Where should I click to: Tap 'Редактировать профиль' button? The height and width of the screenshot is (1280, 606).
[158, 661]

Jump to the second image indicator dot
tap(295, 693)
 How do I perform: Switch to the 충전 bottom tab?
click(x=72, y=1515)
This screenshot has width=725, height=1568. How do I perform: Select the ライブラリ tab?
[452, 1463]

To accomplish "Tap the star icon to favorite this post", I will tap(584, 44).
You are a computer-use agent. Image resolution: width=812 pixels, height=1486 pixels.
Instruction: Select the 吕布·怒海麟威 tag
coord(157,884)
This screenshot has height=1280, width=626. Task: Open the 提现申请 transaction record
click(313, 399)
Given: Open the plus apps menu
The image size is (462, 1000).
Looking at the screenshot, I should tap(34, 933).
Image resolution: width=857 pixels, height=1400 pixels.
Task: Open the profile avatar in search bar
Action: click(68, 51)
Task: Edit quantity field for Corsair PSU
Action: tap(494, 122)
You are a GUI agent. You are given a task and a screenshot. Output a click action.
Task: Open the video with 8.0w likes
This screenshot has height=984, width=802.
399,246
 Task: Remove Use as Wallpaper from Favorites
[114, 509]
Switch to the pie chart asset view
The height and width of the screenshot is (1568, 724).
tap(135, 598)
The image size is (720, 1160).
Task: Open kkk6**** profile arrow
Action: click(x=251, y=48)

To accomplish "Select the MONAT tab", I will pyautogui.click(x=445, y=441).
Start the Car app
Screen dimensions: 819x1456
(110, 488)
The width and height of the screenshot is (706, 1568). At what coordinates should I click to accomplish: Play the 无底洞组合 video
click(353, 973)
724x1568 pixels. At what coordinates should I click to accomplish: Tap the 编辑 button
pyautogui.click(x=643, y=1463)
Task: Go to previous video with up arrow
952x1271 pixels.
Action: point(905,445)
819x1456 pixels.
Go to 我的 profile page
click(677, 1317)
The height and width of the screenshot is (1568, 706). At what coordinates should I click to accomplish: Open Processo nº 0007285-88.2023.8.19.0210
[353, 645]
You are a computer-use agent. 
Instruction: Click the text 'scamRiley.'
# # # #
▶ _Instruction_
Pick out each line of the data above that contains the string "perform". Case counts.

▶ _Finished task_
 How do I perform: Switch to the 충전 bottom tab?
This screenshot has width=725, height=1568. How do I perform: Select the ライブラリ tab?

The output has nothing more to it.